[Stored data entries]
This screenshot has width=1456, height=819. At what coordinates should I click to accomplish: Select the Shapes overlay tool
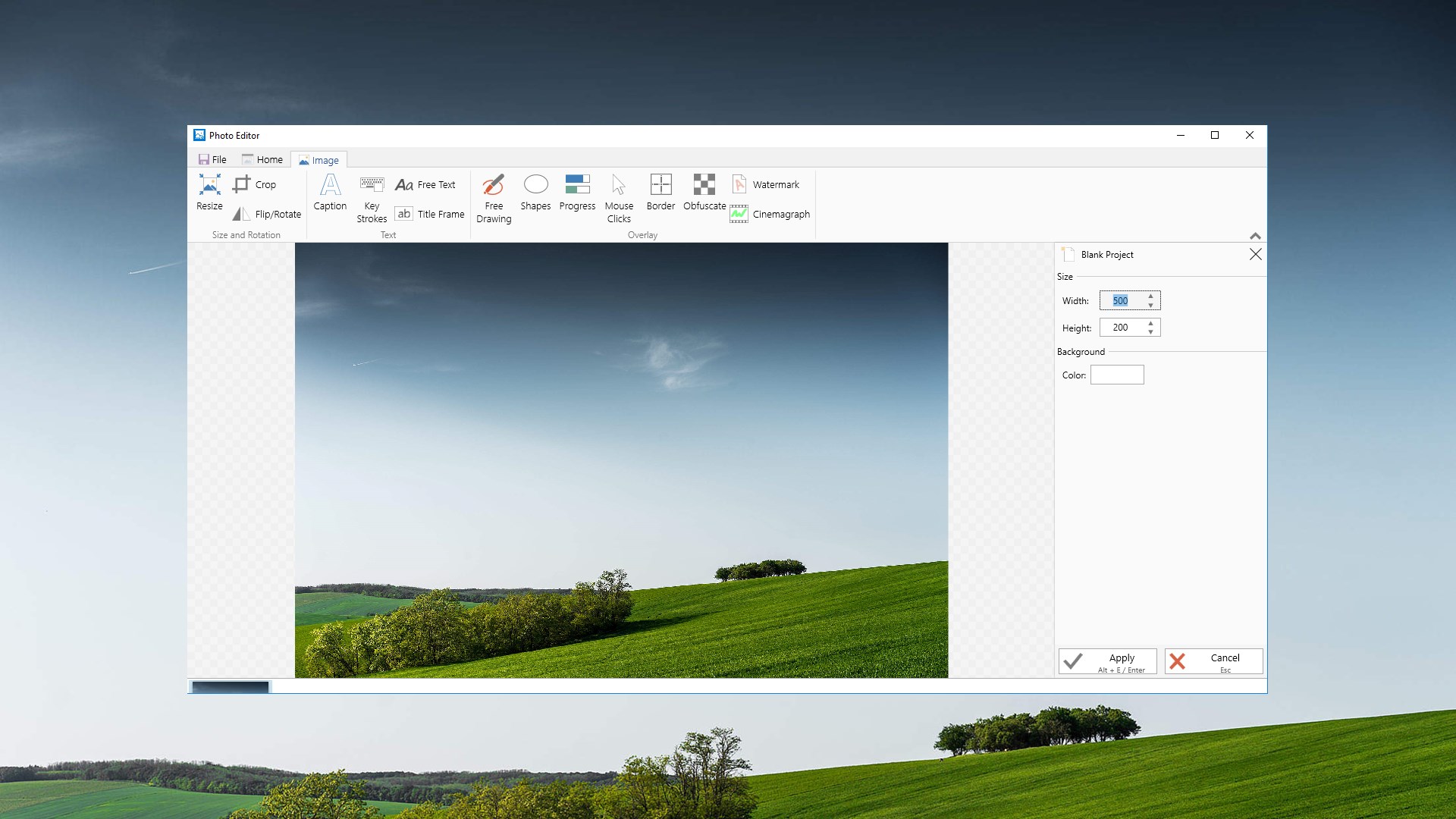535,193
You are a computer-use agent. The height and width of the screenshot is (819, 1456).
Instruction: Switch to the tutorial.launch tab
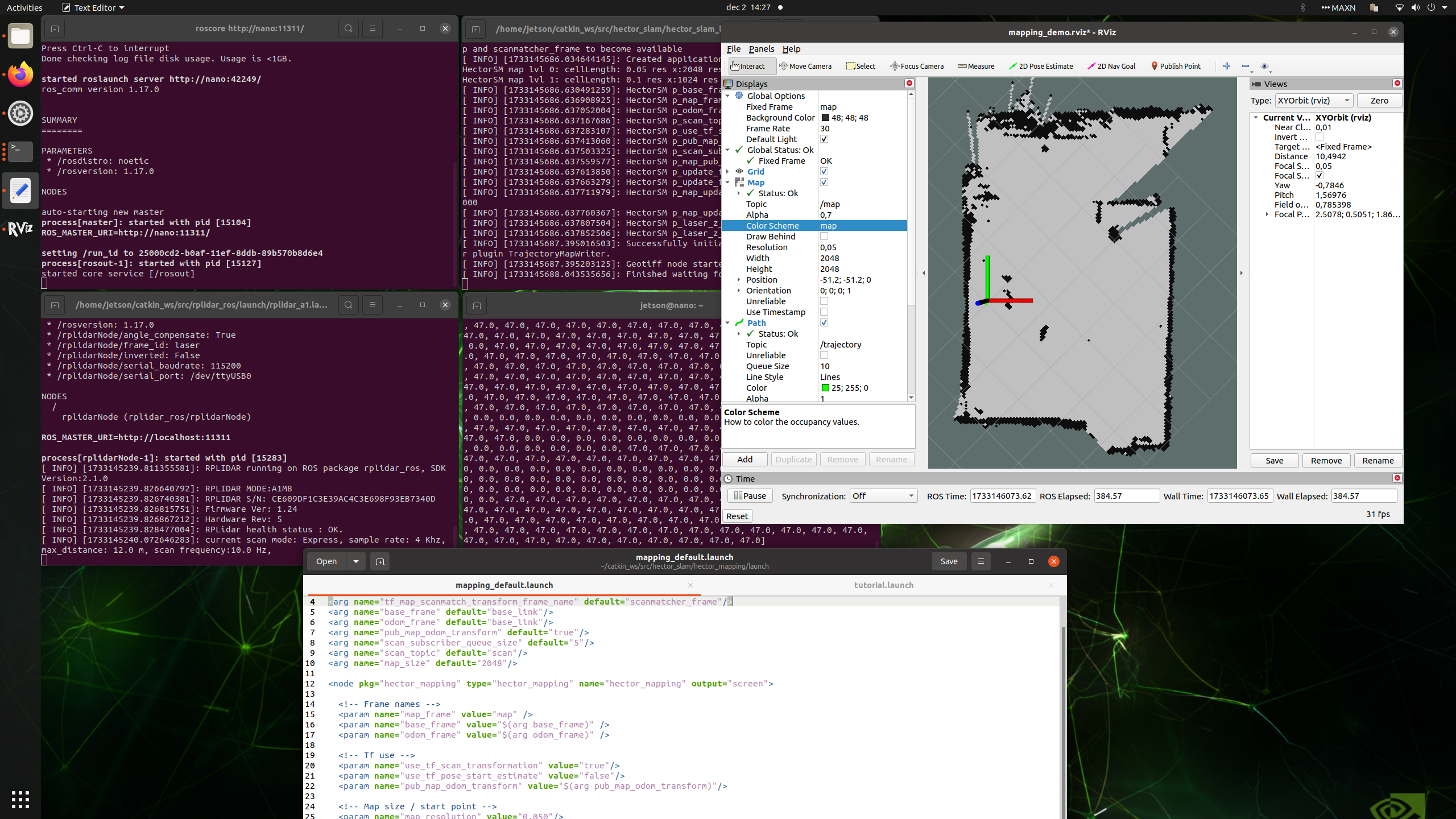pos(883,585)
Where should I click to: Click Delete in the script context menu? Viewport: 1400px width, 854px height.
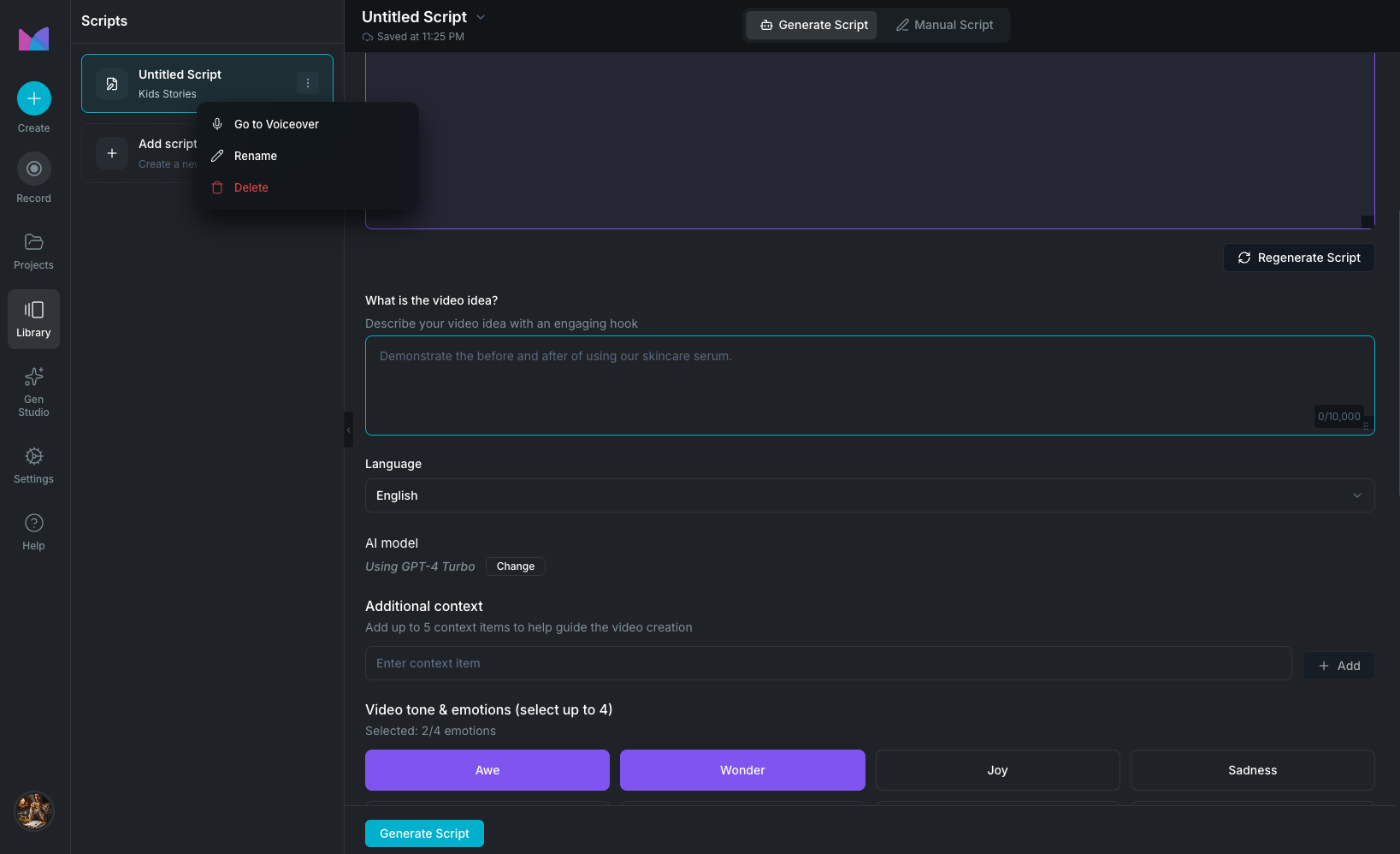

Exercise details: Make a word-for-word copy of the records above, excluding all pictures.

Answer to this exercise:
This screenshot has width=1456, height=819. At what coordinates should I click to accomplish: Select the Shapes overlay tool
535,193
You are a computer-use agent. The height and width of the screenshot is (819, 1456).
Instruction: Switch to the tutorial.launch tab
pos(883,585)
Where should I click to: Click Delete in the script context menu? Viewport: 1400px width, 854px height.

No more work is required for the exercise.